Google Latitude Now Lets You Publish Your Location To Gmail Chat And Your Blog

Google has released two nifty applications for Google Latitude, a feature launched through Google Mobile Maps that allows you to broadcast your location to select friends, family, and colleagues based on the coordinates of your cell phone (via GPS or otherwise). Google says that since Latitude’s launch, users expressed interest in sharing their location with people who are not their Latitude friends. The two apps rolled out today allow users to do this.

Google Talk location status automatically updates your Google Talk or Gmail chat status message with your Latitude location. The application will automatically update your status message to your current city as you move, and anyone who can chat with you will be able to see this location status. Your current city is shared with all of your Google Talk or Gmail Chat contacts even if you hide from certain “friends” in Google Latitude.

The Google Public Location Badge
lets you publish your Latitude location on your blog or website via your mobile phone. You can choose to show just the city that you are in or you can have your device’s location detected automatically, using GPS, Wi-Fi, or cell tower ID, which provides a more specific location. Here’s an example of what a badge looks like embedded in a blog. For your privacy, you may choose to share your best available location or share only your city-level location.
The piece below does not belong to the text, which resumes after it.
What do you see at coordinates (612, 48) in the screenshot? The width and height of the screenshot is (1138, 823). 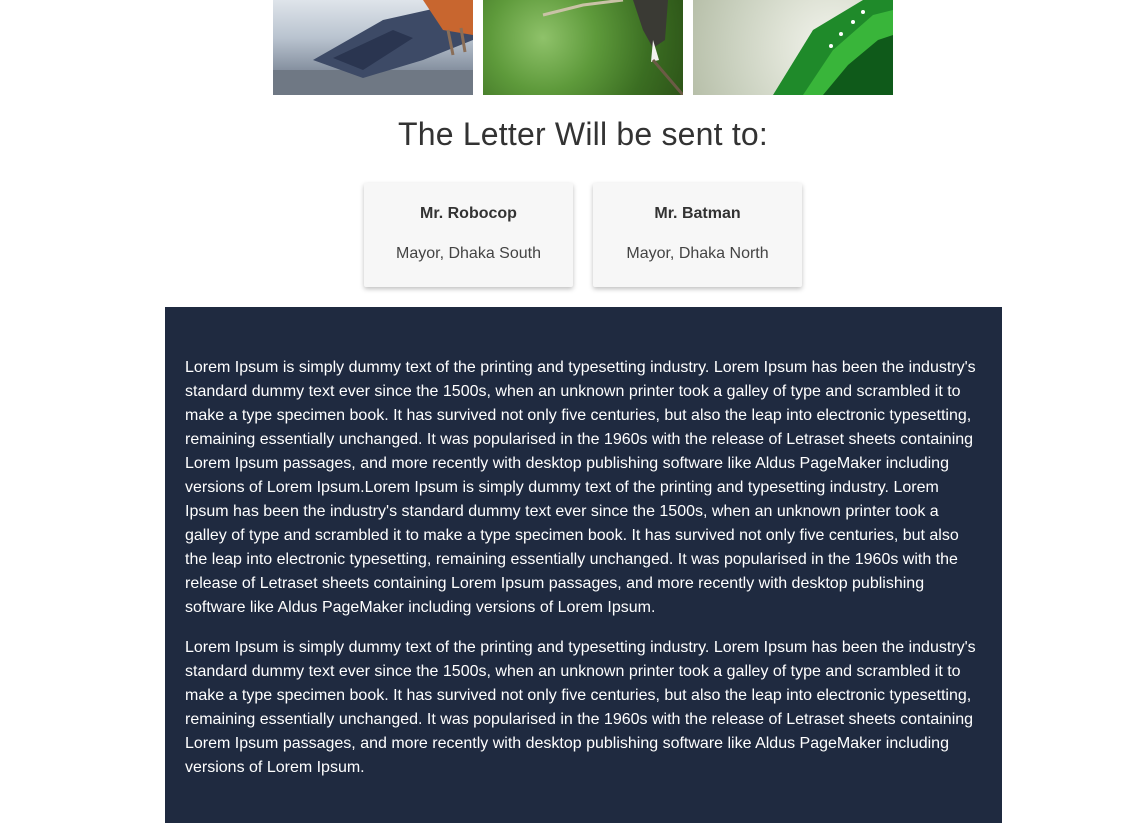 I see `bird-green-foliage-image` at bounding box center [612, 48].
Before these apps, there was no way to broadcast your location to the public at large via Latitude, only to your own Gmail contacts through the Latitude feature. Now you can publicize your location more broadly via Gmail Chat and your blog. Of course there are privacy concerns with publicly sharing your location at all times, but it is already happening and public geo-broadcasting will only become more popular over time. There are upsides to using location-based services to find friends or contacts-or even purse-snatchers- and other services have caught on to this rising trend, including Loopt, FourSquare, and Whrrl.